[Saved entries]
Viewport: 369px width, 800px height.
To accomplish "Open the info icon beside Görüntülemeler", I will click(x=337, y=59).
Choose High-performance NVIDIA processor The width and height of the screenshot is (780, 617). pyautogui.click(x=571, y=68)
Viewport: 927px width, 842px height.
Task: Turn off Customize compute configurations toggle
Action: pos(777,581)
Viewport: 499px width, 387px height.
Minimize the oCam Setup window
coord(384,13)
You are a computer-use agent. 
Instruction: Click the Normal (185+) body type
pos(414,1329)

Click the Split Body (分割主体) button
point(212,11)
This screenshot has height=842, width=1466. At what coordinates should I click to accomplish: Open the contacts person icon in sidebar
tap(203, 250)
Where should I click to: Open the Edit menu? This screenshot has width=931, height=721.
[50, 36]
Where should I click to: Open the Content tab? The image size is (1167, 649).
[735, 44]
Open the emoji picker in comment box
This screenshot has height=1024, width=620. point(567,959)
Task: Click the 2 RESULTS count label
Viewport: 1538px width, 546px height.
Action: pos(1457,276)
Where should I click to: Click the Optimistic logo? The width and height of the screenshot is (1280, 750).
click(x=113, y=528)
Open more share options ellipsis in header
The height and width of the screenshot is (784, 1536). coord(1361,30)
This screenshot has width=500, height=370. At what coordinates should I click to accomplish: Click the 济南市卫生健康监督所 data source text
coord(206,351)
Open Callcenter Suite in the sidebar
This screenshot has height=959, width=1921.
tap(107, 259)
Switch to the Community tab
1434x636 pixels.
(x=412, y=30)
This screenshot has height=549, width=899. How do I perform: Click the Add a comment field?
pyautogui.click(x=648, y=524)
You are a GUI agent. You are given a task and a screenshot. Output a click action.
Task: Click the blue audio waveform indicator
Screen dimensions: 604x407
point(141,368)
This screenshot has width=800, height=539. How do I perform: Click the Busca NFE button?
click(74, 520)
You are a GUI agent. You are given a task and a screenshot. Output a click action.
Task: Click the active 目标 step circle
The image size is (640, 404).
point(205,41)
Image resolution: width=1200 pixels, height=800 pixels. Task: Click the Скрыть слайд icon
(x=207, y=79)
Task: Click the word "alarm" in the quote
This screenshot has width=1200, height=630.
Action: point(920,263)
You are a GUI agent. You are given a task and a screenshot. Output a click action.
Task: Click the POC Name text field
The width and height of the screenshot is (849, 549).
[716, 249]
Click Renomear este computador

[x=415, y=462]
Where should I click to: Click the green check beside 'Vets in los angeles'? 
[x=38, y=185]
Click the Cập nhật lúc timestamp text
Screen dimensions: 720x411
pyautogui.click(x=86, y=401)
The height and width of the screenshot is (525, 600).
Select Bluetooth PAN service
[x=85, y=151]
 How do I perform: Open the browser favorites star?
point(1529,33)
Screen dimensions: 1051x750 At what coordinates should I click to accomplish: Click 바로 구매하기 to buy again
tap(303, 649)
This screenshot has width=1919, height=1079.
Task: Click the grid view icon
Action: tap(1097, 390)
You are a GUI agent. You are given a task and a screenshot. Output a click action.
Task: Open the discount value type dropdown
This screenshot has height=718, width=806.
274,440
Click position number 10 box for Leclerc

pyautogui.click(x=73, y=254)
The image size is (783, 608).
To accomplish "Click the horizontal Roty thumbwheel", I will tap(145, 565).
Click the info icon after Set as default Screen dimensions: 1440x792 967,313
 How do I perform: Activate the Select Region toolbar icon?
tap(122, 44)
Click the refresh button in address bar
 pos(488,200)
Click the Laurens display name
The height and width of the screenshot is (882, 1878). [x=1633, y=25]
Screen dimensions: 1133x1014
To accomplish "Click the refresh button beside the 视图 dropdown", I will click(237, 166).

**Work instruction:** Go through the entries above and copy every line containing "info".

**Completed task:**
To accomplish "Open the info icon beside Görüntülemeler", I will click(x=337, y=59).
Click the info icon after Set as default Screen dimensions: 1440x792 967,313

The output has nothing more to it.